Harry,
Thanks for the explaination. A couple things still struggling with. On our faucets, most of the air bubbles are from the screen or other arritation method. It is designed to add air into the water. Remove that from your faucet, and most air bubbles are from disolved gases. Some from direct contact with the air. For air bubbles from turbulance, you need trapped air to mix with the water. I would think there is only minimum trapped air in our engines. Using distilled water, should prevent disolved gases. Also, don't understand why this is an issue in diesels vs gas engines, given this explaination.

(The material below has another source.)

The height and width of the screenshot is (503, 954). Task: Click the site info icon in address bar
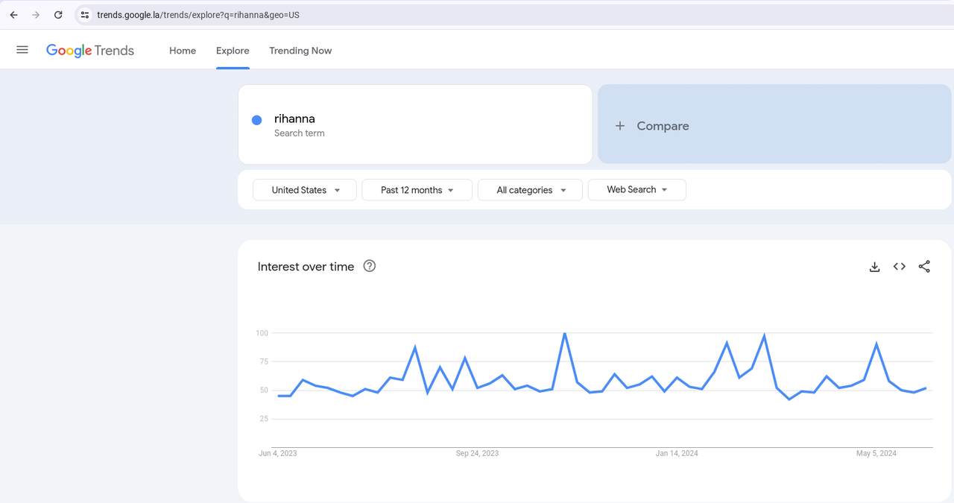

Now, on cavitation caused air bubbles, like on a prop, they are caused by a very high pressure zone on a particular area of the prop. They will quickly, disappear (implode?), once they leave the high pressure area. When they do implode on the surface of the prop, they do cause pitting. (info from boating forums)
Now, I could see that a pump impellor might have cavitation on some of the impeller blades, but don't know if they would reach the cylinders before imploding. Since the anti-freeze is under slight pressure, maybe they don't immediatly implode???
OK, now I going into the pure "speculation zone". Given that it has been stated that the rubber hoses on our tractors, don't like our anti-freeze, and deteriate quickly, isn't it conceivable that the rubber o-rings in a wet sleaved engine, might not like it either?
Anyway, still a bit of a mystery for me, but will continue to use the Fleet charge, just in case.